Le score final dit une domination nette. Le déroulé dit autre chose : à la 66e minute, les Bleues étaient à un essai transformé des championnes du monde.
Quatre essais néo-zélandais, deux français
La Nouvelle-Zélande a marqué par Justine McGregor à la 13e, Mia Anderson à la 25e, Mererangi Paul à la 45e et Liana Mikaele-Tu’u à la 70e. Braxton Sorensen-McGee a transformé les quatre.
Côté français, Pauline Bourdon Sansus a inscrit le premier essai à la 35e, transformé par Carla Arbez, et Lina Queyroi le second à la 66e, qu’elle a transformée elle-même.
Le match a tenu jusqu’à la 70e
Les Bleues n’ont jamais mené, mais elles ne se sont pas écroulées. Menées 14-0 après vingt-six minutes, elles rentraient aux vestiaires à 7-14.
L’essai de Mererangi Paul dès la 45e les renvoyait à quatorze points, 7-21. Celui de Queyroi à la 66e ramenait l’écart à sept, 14-21, soit un essai transformé, à un quart d’heure de la fin.
C’est à ce moment que la Nouvelle-Zélande a repris ses distances, par Mikaele-Tu’u à la 70e.
Deux premières sélections
François Ratier avait retenu deux joueuses qui n’avaient jamais porté le maillot, la centre Lili Dezou et la deuxième ligne Julia Grosz, de Blagnac.
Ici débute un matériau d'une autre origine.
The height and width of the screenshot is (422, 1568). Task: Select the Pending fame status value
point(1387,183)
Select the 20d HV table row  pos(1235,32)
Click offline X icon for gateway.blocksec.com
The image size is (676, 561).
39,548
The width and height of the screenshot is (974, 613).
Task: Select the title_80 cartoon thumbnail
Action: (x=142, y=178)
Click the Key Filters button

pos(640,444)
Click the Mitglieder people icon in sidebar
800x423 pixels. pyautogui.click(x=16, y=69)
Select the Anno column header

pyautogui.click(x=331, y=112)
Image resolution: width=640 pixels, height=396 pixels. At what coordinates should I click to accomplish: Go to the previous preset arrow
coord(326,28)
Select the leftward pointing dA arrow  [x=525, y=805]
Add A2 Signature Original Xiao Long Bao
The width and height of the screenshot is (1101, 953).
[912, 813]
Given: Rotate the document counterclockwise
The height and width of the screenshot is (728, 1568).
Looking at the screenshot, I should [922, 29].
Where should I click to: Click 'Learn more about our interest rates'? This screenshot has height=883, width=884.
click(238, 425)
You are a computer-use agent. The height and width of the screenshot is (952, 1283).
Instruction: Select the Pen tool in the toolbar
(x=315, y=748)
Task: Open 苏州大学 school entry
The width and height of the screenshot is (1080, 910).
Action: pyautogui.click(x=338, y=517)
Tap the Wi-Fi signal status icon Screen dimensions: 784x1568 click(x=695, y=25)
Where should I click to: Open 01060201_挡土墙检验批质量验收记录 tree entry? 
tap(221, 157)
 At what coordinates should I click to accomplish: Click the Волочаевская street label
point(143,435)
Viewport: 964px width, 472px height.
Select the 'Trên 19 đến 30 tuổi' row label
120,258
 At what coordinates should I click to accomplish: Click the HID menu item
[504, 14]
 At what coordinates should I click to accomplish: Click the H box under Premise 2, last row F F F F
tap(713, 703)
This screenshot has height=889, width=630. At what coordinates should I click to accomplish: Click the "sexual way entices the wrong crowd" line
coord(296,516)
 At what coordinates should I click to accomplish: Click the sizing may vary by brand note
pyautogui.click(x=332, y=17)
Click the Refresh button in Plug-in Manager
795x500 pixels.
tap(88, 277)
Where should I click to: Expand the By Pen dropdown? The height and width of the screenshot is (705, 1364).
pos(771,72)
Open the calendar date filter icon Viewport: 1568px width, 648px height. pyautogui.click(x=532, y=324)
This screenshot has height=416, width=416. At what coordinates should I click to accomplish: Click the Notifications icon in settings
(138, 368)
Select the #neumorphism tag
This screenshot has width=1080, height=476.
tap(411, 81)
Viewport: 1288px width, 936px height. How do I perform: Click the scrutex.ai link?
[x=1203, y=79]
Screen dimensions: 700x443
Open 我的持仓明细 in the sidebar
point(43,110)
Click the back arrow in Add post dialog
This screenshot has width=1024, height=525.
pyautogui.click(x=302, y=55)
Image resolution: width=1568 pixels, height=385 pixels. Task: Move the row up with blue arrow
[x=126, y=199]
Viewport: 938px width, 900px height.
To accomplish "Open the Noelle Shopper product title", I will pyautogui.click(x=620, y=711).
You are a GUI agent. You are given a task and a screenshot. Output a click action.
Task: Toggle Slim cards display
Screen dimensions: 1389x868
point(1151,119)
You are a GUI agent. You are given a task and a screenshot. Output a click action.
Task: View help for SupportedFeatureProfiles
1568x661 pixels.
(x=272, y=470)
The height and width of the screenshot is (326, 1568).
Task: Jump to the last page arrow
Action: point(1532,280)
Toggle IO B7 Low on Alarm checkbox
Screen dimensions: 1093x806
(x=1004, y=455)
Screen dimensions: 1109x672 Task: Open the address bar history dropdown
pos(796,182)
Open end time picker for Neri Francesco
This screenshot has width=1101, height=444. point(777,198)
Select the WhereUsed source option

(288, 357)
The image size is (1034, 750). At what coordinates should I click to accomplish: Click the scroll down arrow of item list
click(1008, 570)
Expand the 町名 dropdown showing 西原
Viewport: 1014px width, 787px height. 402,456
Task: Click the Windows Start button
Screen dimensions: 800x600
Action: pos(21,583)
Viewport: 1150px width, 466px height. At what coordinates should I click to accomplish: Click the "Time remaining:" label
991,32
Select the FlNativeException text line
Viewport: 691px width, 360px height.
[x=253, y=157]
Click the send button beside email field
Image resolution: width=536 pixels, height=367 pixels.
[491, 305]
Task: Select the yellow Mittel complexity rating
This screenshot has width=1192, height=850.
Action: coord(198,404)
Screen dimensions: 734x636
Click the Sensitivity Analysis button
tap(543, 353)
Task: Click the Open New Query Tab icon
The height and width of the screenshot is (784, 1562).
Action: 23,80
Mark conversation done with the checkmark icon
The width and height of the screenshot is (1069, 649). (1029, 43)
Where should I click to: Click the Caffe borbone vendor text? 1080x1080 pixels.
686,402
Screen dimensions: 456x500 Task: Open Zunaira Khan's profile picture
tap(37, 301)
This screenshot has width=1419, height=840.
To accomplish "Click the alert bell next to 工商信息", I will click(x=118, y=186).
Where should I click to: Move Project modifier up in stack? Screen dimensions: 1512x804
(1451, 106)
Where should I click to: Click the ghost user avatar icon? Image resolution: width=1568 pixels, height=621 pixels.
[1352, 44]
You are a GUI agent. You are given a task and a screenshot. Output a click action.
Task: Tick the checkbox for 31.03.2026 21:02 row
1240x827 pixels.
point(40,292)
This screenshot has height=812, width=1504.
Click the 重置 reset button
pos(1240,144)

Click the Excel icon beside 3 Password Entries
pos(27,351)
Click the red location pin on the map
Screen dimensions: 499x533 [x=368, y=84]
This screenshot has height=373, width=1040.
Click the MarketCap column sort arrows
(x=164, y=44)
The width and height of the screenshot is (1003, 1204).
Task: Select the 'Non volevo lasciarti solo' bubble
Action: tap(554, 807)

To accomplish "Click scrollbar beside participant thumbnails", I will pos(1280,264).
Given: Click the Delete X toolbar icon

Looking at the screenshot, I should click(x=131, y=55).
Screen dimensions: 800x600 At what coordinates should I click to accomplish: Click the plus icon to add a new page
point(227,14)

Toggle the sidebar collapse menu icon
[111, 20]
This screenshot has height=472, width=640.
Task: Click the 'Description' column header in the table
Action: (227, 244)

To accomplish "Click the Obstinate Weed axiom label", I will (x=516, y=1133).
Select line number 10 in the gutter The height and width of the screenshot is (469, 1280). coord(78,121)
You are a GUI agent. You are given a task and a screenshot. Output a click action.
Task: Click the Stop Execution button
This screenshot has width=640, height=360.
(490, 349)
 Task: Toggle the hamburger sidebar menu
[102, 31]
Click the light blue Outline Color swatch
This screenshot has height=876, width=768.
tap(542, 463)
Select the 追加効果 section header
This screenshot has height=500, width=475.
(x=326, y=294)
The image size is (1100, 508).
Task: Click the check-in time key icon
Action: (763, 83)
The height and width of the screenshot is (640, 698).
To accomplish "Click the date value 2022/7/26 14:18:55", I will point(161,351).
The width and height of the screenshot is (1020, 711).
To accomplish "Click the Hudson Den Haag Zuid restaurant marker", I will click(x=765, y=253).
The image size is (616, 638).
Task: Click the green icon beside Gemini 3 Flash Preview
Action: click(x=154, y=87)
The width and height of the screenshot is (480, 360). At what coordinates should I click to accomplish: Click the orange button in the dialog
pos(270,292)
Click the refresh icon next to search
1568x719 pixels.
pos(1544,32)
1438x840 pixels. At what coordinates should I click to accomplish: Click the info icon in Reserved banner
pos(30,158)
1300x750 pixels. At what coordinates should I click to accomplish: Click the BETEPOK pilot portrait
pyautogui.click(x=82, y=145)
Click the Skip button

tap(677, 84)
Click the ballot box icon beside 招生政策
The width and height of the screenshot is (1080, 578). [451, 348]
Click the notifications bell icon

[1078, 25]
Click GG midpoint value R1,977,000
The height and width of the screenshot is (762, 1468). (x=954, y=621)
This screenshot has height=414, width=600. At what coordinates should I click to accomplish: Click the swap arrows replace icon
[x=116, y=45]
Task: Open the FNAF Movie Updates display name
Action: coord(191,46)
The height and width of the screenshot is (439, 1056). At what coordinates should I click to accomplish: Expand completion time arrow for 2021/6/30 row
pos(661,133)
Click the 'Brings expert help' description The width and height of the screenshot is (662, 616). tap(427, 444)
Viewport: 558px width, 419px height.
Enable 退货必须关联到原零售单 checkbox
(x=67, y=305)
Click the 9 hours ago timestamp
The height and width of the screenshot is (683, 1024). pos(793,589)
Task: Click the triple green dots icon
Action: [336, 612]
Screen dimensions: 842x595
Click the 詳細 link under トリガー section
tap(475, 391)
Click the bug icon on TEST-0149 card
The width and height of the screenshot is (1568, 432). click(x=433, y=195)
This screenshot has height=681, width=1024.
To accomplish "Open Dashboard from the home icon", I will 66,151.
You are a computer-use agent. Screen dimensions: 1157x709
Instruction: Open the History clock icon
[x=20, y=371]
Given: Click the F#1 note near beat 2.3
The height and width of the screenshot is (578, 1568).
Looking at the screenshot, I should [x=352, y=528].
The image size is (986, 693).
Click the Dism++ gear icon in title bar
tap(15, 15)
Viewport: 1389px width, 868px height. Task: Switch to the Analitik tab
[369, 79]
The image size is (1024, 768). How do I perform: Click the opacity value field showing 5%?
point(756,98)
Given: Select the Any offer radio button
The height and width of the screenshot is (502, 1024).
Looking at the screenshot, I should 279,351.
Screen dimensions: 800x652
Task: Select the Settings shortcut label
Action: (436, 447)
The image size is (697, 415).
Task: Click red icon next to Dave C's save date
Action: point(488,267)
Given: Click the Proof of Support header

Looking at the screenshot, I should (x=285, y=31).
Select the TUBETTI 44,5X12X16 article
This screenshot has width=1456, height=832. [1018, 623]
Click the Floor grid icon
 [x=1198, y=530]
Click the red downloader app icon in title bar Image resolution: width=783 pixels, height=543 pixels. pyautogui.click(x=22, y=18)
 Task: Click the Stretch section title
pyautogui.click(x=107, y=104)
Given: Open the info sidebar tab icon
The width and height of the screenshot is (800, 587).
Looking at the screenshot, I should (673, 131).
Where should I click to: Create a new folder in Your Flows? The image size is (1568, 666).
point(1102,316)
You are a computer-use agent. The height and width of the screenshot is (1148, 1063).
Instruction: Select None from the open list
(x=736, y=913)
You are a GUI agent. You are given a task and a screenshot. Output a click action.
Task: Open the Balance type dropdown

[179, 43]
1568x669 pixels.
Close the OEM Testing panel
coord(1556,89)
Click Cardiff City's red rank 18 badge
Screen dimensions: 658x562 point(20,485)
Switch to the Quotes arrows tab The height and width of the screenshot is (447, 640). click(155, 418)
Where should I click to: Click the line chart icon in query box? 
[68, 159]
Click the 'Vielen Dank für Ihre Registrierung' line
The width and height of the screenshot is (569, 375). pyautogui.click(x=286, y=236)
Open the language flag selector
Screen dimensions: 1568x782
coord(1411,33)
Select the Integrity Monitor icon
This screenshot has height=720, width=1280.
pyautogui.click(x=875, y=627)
Pauline Bourdon Sansus portait le brassard en l’absence de Manae Feleu, et a marqué.
Aubane Rousset et Rose Bernadou étaient forfaits.
Cinq matchs encore
La rencontre ouvrait les Women’s XV Global Series, qui remplacent le WXV sans en reprendre le format : ni classement ni trophée, mais une tournée de six rencontres pour les Bleues, contre la Nouvelle-Zélande, l’Australie et le Canada en France, puis trois matchs chez les Black Ferns.
C’était la première fois que Lyon accueillait un match du XV de France féminin.